▶ [WORK TO COMPLETE]: After locating the line containing "Move modifier down with the down arrow" in the entries below, please write out that line and the rest through the end exactly. Omit pictures.

[Stored items]

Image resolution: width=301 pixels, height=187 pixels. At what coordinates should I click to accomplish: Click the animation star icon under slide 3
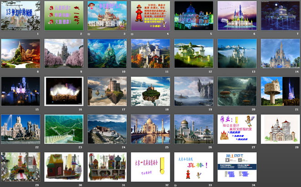tap(89, 34)
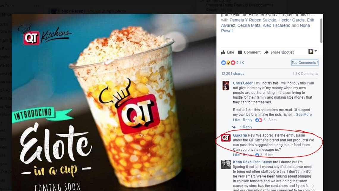
Task: Click the Like thumbs-up icon under the post
Action: pyautogui.click(x=223, y=52)
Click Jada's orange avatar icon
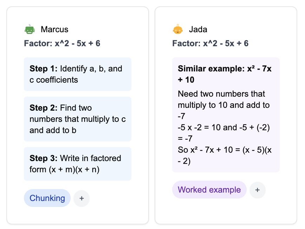Viewport: 305px width, 229px height. [x=178, y=30]
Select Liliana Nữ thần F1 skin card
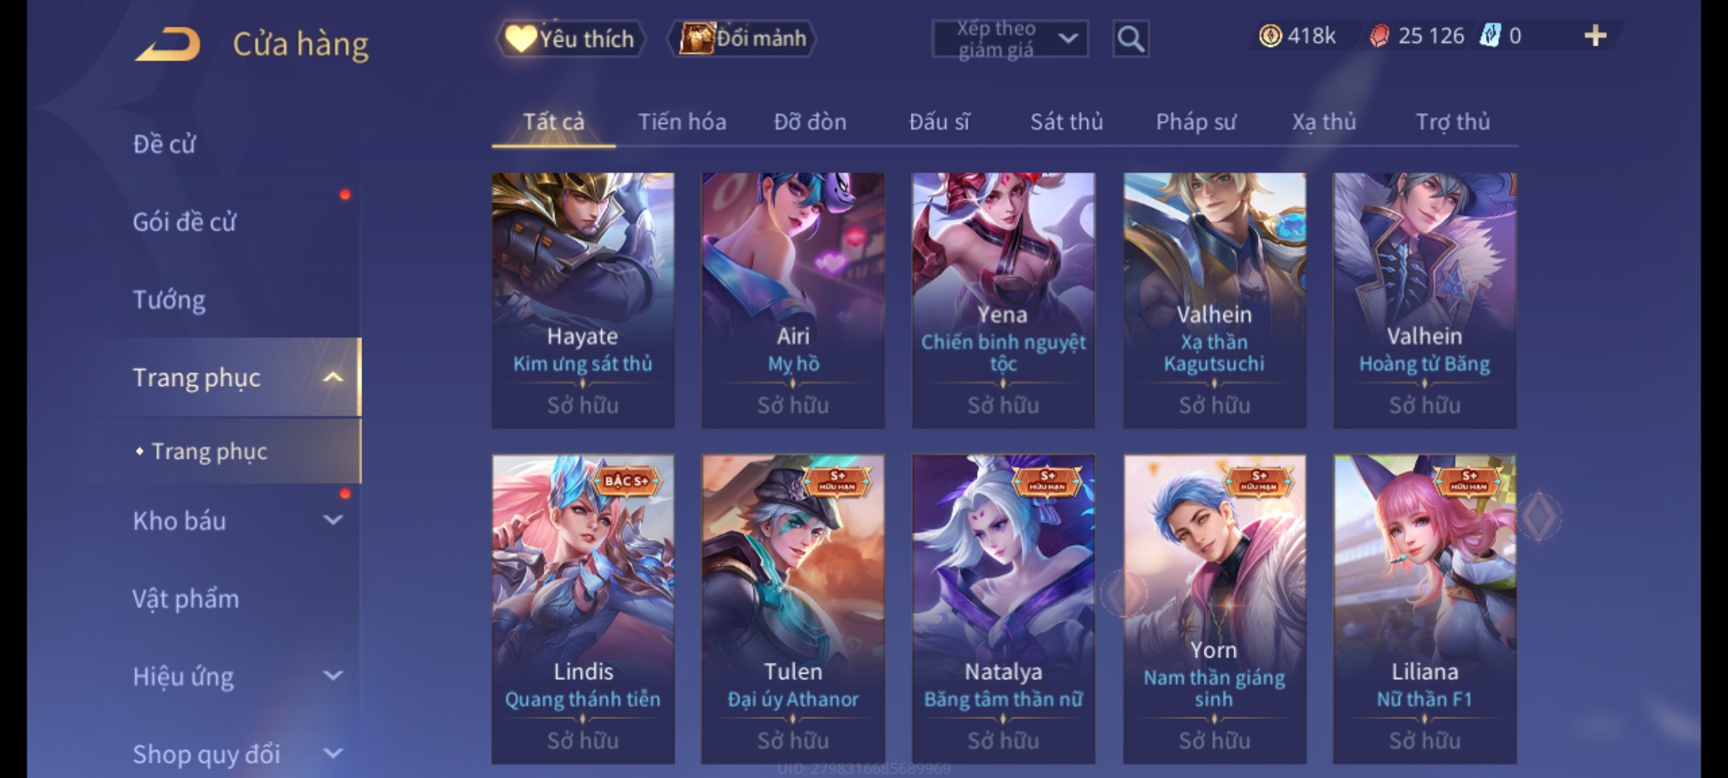Screen dimensions: 1728x778 coord(1425,609)
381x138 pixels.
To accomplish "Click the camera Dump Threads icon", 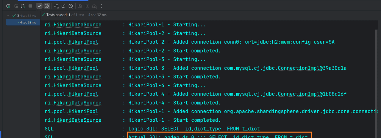I will click(x=79, y=6).
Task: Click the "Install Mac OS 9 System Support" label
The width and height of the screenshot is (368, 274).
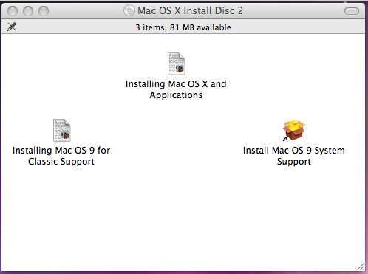Action: pyautogui.click(x=294, y=156)
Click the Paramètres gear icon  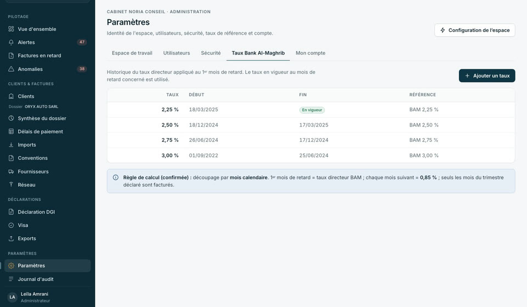(11, 266)
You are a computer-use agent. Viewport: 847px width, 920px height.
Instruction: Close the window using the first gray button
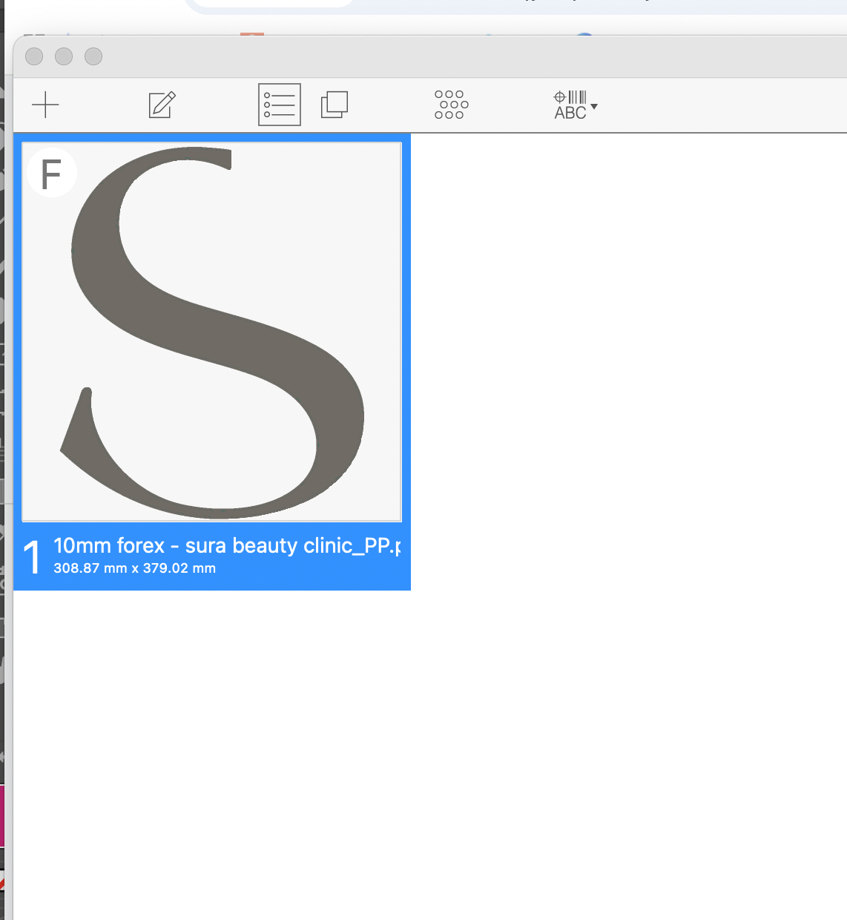coord(34,56)
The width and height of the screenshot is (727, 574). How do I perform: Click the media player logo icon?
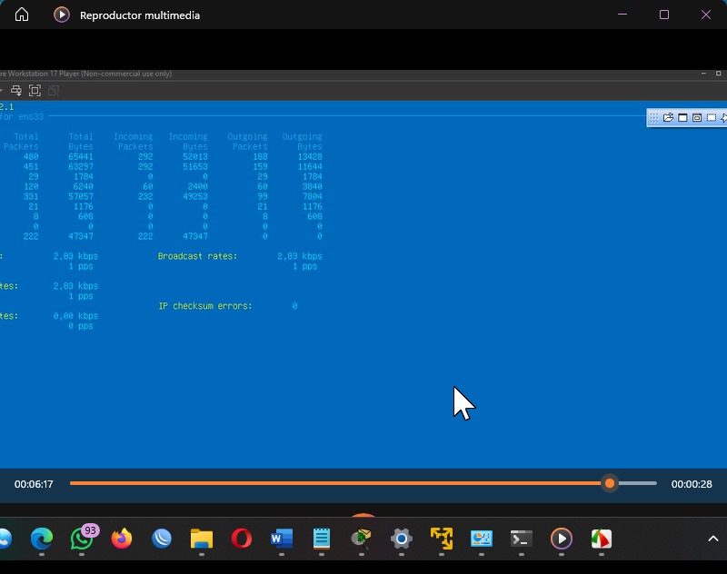point(61,15)
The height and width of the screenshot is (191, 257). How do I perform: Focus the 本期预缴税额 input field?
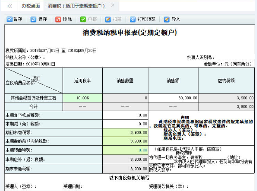point(125,150)
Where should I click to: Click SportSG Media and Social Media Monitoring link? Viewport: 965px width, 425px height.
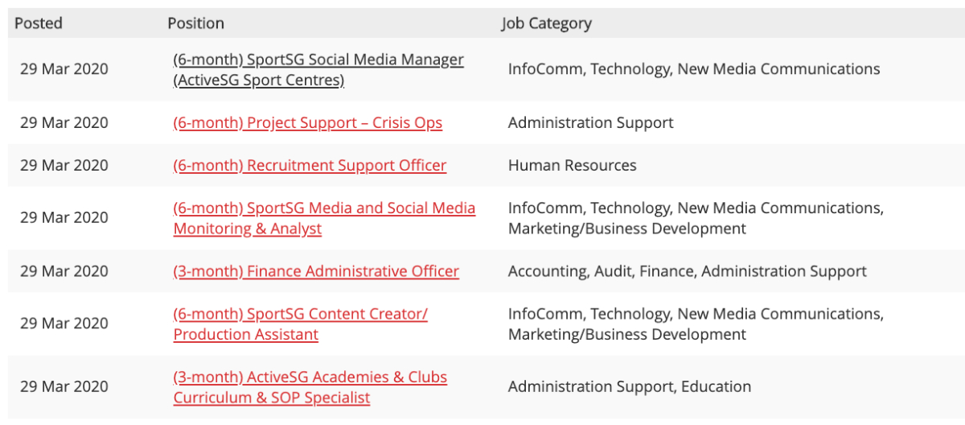click(324, 208)
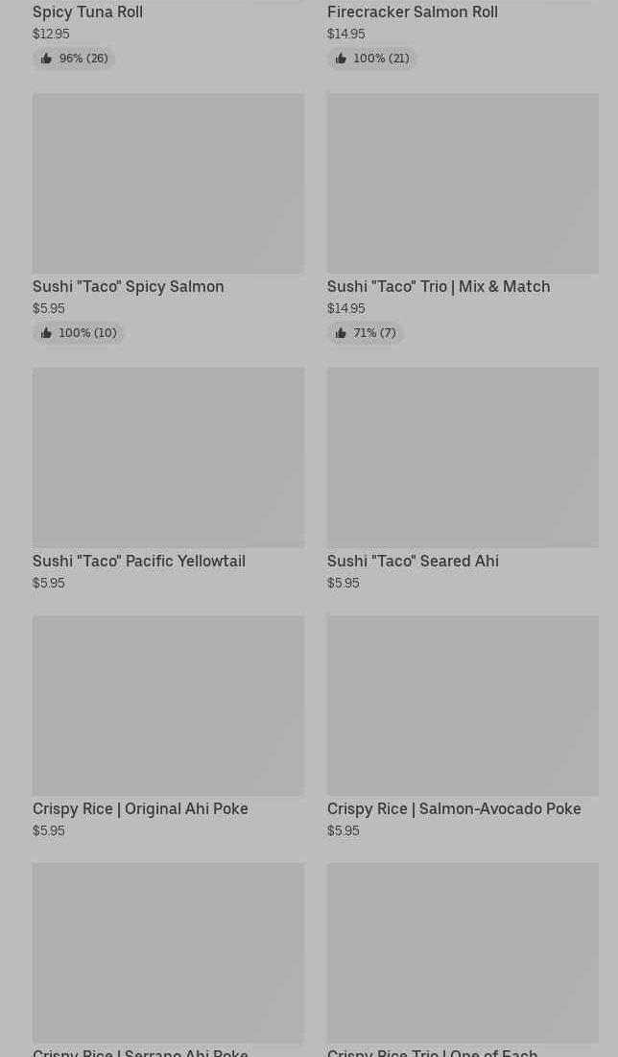This screenshot has width=618, height=1057.
Task: Click Crispy Rice | Original Ahi Poke title
Action: tap(140, 809)
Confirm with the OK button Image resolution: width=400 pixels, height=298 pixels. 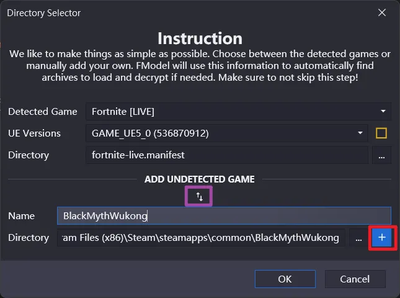click(x=285, y=279)
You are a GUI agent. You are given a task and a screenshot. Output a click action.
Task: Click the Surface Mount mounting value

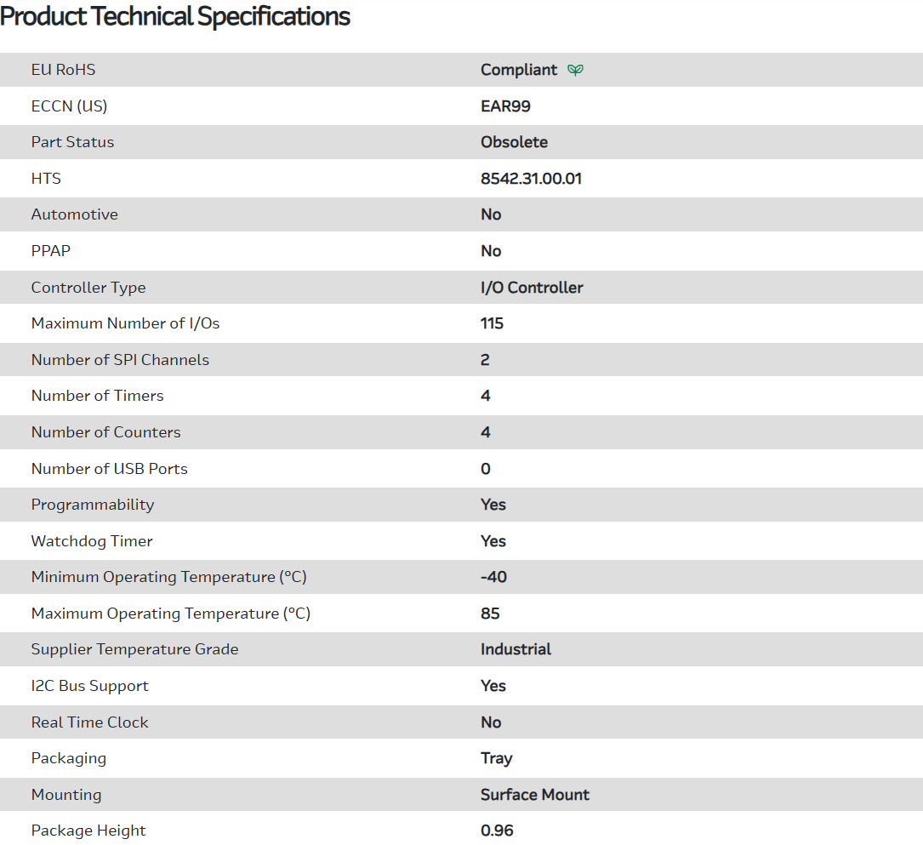534,795
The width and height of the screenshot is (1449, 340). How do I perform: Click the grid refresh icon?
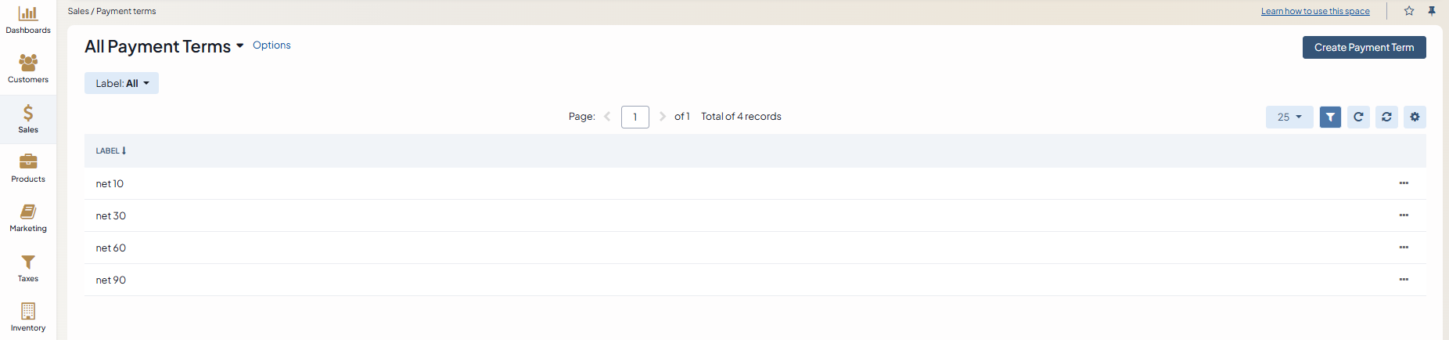[1358, 117]
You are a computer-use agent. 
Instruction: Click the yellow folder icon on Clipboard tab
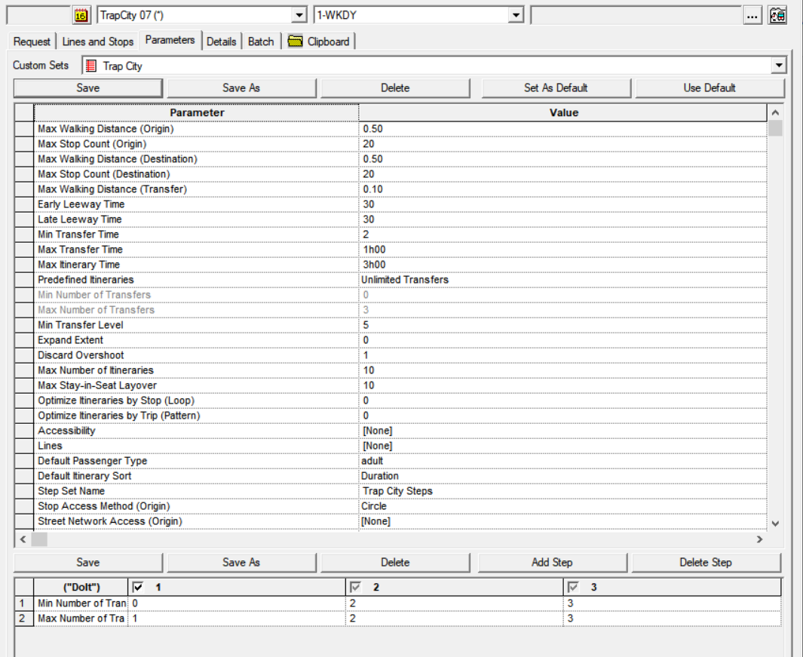[296, 41]
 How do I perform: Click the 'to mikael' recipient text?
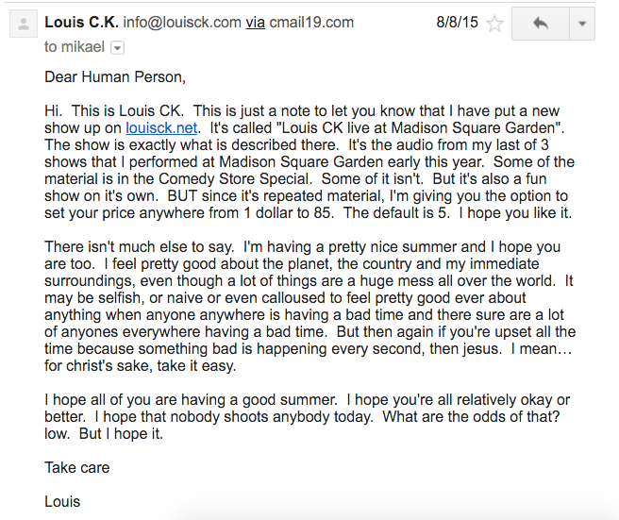(x=75, y=46)
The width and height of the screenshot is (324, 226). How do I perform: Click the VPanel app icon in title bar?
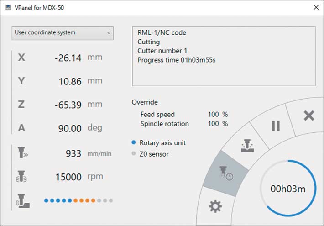8,7
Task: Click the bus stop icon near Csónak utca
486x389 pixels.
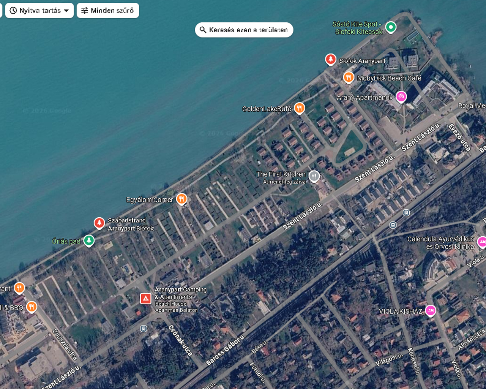Action: [x=144, y=329]
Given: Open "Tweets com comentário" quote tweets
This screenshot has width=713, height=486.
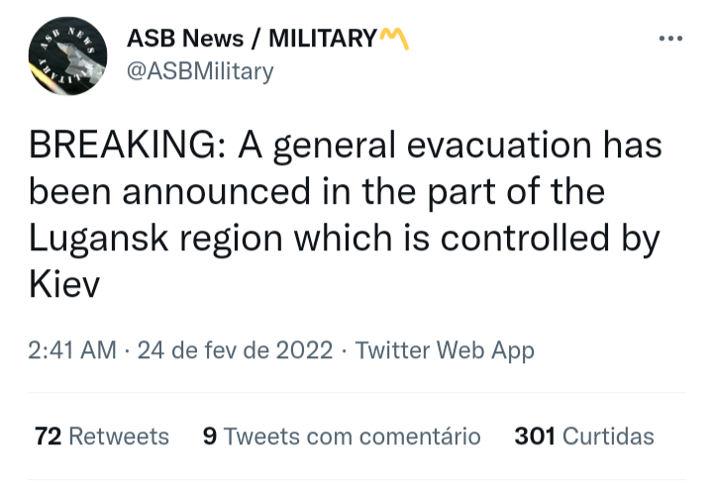Looking at the screenshot, I should coord(353,437).
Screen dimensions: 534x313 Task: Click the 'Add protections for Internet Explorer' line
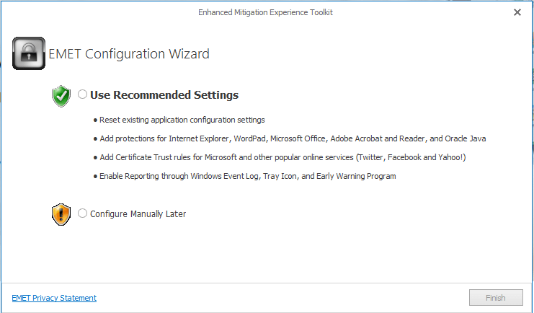298,138
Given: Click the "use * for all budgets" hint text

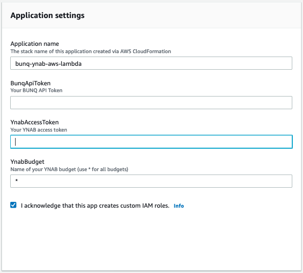Looking at the screenshot, I should coord(103,169).
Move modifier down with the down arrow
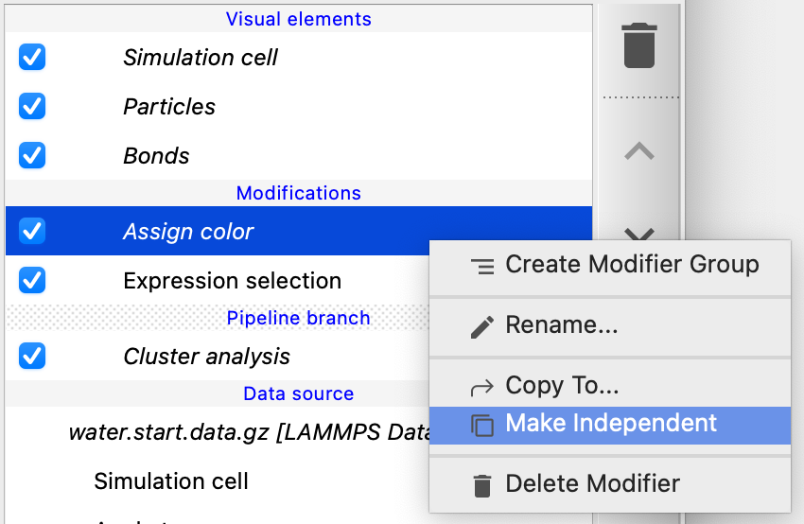 pyautogui.click(x=639, y=233)
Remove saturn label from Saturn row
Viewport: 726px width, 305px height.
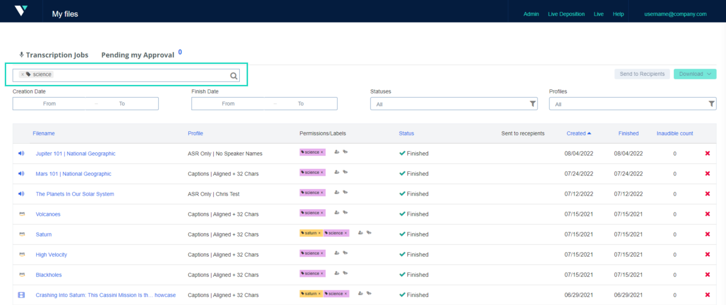(319, 233)
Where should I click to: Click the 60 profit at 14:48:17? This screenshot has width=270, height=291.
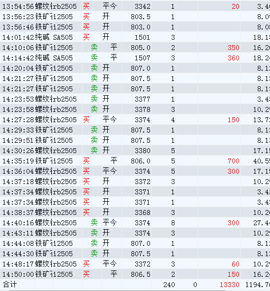click(x=236, y=264)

▶ [WRITTEN RESPONSE]:
Move modifier down with the down arrow
 pyautogui.click(x=639, y=233)
Remove saturn label from Saturn row
Viewport: 726px width, 305px height.
(319, 233)
Where should I click to: Click the 60 profit at 14:48:17? This screenshot has width=270, height=291.
click(x=236, y=264)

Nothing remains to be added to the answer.